Put the lines of the data from its start through the line containing "step-confirm: 3 Confirm", inclusive, into a numbered list, leaving out any blank lines.

Dataset excerpts below:

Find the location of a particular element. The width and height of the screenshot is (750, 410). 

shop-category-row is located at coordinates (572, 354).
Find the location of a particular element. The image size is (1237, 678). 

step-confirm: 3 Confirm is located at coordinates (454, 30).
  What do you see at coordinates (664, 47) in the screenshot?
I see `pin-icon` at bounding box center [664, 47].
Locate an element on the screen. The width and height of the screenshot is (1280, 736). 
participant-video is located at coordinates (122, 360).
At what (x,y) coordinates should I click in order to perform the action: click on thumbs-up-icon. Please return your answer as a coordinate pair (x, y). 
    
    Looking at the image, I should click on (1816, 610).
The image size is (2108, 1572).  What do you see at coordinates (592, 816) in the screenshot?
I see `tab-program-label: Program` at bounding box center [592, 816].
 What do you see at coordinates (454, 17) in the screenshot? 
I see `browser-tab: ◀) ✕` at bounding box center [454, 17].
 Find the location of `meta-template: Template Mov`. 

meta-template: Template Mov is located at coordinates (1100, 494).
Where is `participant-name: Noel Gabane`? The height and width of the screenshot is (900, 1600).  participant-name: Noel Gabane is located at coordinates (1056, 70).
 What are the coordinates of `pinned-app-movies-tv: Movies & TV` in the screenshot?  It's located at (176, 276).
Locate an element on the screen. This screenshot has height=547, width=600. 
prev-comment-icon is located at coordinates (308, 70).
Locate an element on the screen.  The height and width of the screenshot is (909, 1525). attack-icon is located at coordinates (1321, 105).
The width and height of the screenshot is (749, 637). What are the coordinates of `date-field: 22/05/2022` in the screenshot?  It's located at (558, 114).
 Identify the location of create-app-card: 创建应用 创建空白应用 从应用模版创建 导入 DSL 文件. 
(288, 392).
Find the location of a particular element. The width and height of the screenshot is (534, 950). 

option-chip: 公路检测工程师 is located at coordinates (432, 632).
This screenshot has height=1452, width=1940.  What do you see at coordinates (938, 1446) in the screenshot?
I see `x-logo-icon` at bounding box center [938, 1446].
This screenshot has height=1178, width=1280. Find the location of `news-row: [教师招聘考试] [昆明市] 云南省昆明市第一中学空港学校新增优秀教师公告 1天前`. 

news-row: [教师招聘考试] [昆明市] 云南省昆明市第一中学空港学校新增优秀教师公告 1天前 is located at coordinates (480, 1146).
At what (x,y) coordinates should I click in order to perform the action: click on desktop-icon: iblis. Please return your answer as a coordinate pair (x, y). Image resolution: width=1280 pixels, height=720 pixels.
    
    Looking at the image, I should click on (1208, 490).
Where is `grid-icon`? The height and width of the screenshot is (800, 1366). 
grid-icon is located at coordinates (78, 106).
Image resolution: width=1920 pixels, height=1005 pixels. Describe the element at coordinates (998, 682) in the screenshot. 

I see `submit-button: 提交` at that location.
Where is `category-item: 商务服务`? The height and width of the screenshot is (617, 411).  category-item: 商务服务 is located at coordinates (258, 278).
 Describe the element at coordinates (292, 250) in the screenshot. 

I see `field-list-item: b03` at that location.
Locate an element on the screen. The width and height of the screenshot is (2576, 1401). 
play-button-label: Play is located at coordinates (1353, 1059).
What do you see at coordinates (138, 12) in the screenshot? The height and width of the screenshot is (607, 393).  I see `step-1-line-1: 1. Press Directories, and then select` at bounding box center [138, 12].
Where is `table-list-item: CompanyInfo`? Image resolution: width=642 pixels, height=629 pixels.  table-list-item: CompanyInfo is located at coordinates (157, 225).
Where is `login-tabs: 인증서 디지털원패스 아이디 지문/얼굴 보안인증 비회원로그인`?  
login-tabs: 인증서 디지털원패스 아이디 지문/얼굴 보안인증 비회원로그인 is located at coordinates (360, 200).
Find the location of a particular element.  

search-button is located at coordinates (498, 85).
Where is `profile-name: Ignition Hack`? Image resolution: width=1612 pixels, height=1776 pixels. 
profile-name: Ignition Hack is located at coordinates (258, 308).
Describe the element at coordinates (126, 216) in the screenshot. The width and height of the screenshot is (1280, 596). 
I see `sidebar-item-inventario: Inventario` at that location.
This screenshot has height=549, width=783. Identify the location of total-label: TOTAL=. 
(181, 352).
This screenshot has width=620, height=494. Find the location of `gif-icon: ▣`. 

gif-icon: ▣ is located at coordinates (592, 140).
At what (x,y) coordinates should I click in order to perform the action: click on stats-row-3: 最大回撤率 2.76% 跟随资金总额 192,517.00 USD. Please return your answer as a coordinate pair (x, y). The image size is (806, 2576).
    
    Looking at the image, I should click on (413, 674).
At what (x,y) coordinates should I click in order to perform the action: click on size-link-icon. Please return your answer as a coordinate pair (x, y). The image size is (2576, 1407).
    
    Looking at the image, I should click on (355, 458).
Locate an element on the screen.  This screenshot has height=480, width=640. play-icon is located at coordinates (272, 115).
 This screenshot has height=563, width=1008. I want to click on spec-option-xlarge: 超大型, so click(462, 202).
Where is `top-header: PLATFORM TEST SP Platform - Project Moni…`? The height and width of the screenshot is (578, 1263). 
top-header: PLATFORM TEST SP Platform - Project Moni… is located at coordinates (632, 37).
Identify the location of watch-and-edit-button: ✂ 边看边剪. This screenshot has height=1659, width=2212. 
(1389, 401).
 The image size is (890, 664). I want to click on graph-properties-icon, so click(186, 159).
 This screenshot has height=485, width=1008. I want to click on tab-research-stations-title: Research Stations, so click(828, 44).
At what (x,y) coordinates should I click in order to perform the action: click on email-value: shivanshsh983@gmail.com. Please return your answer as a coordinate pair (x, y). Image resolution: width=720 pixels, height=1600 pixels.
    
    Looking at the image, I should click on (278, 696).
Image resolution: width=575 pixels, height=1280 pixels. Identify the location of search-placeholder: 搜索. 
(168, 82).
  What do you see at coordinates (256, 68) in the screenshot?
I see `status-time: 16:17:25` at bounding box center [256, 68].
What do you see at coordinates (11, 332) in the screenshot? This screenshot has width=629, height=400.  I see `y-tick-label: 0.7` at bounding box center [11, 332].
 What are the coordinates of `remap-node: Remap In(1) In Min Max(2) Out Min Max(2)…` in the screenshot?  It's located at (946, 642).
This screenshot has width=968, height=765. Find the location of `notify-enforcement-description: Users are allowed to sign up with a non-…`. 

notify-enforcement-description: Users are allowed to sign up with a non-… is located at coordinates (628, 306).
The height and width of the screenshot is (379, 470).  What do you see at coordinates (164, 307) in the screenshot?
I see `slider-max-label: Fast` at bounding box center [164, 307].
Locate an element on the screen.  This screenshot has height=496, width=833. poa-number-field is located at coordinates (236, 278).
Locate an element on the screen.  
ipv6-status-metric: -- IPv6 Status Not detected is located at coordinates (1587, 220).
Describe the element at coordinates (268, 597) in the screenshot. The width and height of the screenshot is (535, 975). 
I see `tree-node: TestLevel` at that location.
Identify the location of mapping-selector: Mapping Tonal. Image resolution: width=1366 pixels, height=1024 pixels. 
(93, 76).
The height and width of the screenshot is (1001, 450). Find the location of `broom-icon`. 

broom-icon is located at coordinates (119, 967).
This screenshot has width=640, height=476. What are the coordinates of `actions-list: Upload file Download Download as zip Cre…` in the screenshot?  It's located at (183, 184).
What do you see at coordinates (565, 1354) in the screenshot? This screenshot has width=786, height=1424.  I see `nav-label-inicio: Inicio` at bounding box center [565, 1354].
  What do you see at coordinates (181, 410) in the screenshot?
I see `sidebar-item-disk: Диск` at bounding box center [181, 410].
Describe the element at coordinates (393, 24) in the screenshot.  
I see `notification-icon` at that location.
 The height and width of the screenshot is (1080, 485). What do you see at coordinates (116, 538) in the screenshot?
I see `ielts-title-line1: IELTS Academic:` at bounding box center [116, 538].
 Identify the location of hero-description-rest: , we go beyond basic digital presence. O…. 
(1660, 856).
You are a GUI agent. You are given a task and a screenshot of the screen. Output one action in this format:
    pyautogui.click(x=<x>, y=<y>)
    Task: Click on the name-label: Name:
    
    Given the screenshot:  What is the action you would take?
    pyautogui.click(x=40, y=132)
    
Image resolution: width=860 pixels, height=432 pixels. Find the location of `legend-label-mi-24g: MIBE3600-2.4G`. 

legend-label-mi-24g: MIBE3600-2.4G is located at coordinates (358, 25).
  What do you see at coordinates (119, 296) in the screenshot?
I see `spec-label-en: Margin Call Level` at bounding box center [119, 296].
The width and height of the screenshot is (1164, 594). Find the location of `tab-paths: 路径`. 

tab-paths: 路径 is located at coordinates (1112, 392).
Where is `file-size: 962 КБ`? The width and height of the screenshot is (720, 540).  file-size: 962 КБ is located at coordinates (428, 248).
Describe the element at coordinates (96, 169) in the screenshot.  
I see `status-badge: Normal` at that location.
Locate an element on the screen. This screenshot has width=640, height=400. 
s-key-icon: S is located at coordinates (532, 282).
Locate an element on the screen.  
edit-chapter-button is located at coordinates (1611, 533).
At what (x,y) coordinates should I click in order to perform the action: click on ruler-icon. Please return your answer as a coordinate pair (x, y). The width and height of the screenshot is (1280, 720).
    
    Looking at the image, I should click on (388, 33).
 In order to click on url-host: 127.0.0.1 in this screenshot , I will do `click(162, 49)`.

End of Dataset excerpts.

- [Output of the task]:
1. Find the location of a particular element. The width and height of the screenshot is (750, 410). 
2. shop-category-row is located at coordinates (572, 354).
3. Find the location of a particular element. The image size is (1237, 678). 
4. step-confirm: 3 Confirm is located at coordinates (454, 30).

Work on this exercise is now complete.